Suicidio assistito, la storia di Antonio: tetraplegico da 8 anni, chiede la dolce morte. Oggi il tribunale decide
Antonio ha chiesto di poter morire. Tetraplegico da quando otto anni fa ebbe un incidente in moto, nel settembre 2020 ha fatto richiesta all’azienda sanitaria della sua regione, le Marche, di poter far ricorso al suicidio assistito. Abituato come era alla sua vita movimentata tra viaggi, moto, sport, amici e famiglia, Antonio, 44 anni, non riesce a sopportare di «sopravvivere» in queste condizioni, essendo obbligato a chiedere aiuto per ogni semplice gesto, «come bere un bicchier d’acqua o vestirmi». «Prima non avevo bisogno di nessuno e di niente – racconta a Repubblica – facevo tutto da me. Lavoravo, avevo degli hobby, mi divertivo con gli amici. Oggi chiedo il suicidio assistito perché sono in una condizione per me inaccettabile. Questa è la cosa che mi fa più male: non essere più autonomo, io che sono sempre stato libero di fare quello che volevo». Oggi per Antonio è un giorno importante: il tribunale di Ancona dovrà decidere se imporre alla Asur Marche di effettuare su di lui tutte le visite mediche e tutte le verifiche necessarie indicate dalla Corte costituzionale per poter accedere al suicidio assistito.

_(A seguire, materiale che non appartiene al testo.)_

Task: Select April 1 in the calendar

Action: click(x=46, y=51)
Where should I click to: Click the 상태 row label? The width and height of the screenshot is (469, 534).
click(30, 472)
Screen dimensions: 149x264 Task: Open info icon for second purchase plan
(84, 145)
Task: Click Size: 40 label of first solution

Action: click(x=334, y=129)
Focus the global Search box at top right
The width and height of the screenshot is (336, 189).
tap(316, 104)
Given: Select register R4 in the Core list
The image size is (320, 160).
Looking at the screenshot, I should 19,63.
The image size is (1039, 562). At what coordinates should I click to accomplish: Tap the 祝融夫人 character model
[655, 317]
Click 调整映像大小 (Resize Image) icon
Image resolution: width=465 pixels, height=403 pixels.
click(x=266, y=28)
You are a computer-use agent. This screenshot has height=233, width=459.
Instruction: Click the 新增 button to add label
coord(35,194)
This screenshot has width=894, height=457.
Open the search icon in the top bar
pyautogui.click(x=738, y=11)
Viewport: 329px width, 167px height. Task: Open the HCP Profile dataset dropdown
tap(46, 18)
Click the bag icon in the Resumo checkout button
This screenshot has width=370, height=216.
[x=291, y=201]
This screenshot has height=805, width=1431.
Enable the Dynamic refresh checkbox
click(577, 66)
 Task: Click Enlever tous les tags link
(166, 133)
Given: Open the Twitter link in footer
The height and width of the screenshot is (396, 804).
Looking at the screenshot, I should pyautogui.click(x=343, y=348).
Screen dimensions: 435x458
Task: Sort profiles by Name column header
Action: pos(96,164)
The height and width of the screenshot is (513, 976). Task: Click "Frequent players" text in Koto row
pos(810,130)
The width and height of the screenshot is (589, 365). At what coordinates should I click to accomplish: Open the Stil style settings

I parametri stabiliti dalla Consulta sono chiari, e sono assimilabili al caso di Fabiano Antoniani (dj Fabo), accompagnato da Marco Cappato – poi assolto – a morire in Svizzera. Il soggetto che fa richiesta di suicidio assistito deve essere affetto da una patologia irreversibile, fonte di sofferenze fisiche o psicologiche, che trova assolutamente intollerabili. Deve essere tenuto in vita con trattamenti di sostegno vitale, e al tempo stesso restare capace di prendere decisioni libere e consapevoli. Il caso di Antonio (nome di fantasia) è del tutto simile a quello di Mario, tetraplegico da 10 anni che lo scorso novembre aveva potuto festeggiare il via libera da parte del comitato etico della Asur Marche di Ancona alla sua richiesta di accedere al suicidio assistito. Salvo poi veder arenata tutta la procedura, dal momento che, di fronte a uno scarico di responsabilità, non è ancora stata fatta la scelta sul farmaco letale al quale ricorrere.
Il Covid
Antonio ha chiesto di poter accedere a questa dolce morte. E più volte ha desiderato di poter chiudere gli occhi per sempre circondato dall’affetto dei propri cari. Ma ora, a una situazione già di per sé fortemente drammatica, si è aggiunta la beffa del Coronavirus. Antonio ne è stato infettato e ora è ricoverato in terapia intensiva, e rischia di dover morire da solo, lontano dall’ultimo saluto di familiari e amici. «Provo disagio e tristezza. Ho dolori alla schiena e alle spalle, al sedere, stando sempre nella stessa posizione. Le cure palliative — racconta Antonio — non voglio nemmeno provarle, mi alleggerirebbero il dolore fisico ma quello mentale no».